The prison facility at the Bagram Air Base has been constructed at a cost of $60 million to American taxpayers.
Holding suspects captured outside Afghanistan at Bagram Air Base would create another prison serving the same purpose as the one President Barack Obama has pledged to close in Guantanamo Bay, Cuba.
The idea has drawn stiff opposition from Army Gen. Stanley McCrystal, the top commander of U.S. and NATO forces in Afghanistan, and other senior officials. Opponents worry the expansion of the facility at Bagram air base could make it harder to stabilize the country, the Times said.
“General McCrystal’s singular focus is on making sure our military campaign is successful,” a senior Defense Department official said. “Anything that potentially complicates that is something they are reluctant to embrace.”
Detainee abuse, including two deaths, occurred at Bagram early in the Afghan war, and the prison there had been criticized for harsh interrogations and the amount of time it held suspects without trials.
But the new facility offers detainees spotless cells with fresh linen, clean blankets, and, of course, their petsonal copy of the Quran.
The prisoners can spend their time playing soccer on a newly created soccer field, watching newly released movies, attending religious classes (Islamic, of course), napping, or conversing with friends, relatives and fellow jihadis through video links.
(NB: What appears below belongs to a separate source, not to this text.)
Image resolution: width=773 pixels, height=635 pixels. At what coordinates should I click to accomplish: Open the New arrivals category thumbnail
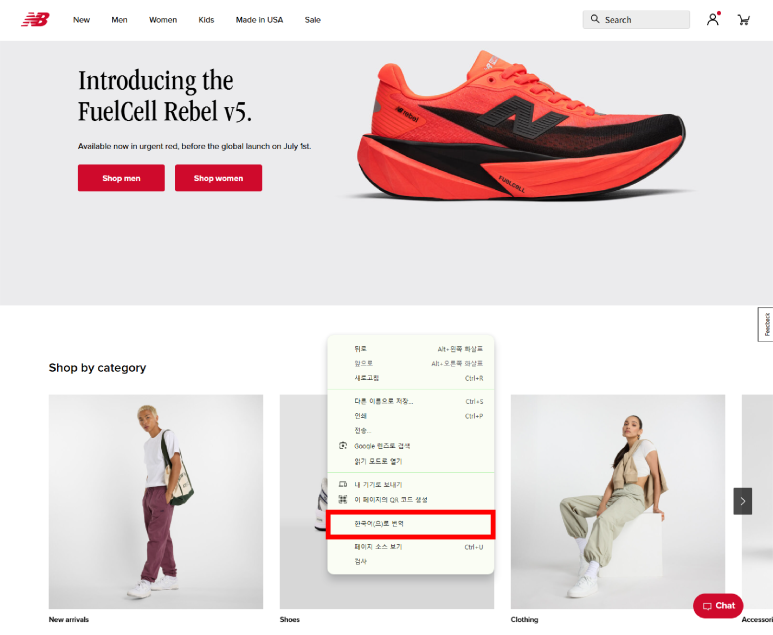pyautogui.click(x=156, y=501)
The cost of maintaining the prison is $5 million a year, but this figure does NOT include the cost per detainee.
Despite the exemplary treatment granted to the detainees, Taliban prisoners regularly throw feces and spit at visiting dignitaries and US military personnel.
Consideration of the plan, which needs Obama’s approval, is an indication the administration has few other places to hold and interrogate foreign prisoners outside the U.S. court system, senior administration officials told the Los Angeles Times.
The officials said that with no non-U.S. location for sending prisoners, the administration must bring the prisoners back to the United States or turn them over to foreign governments. Killing them – – even the most violent – – is not an option under the prevailing rules of engagement.
“No one particularly likes any of the choices before us right now, but Bagram may be the least bad among them,” the Defense Department official said.
A White House spokesman refused to comment.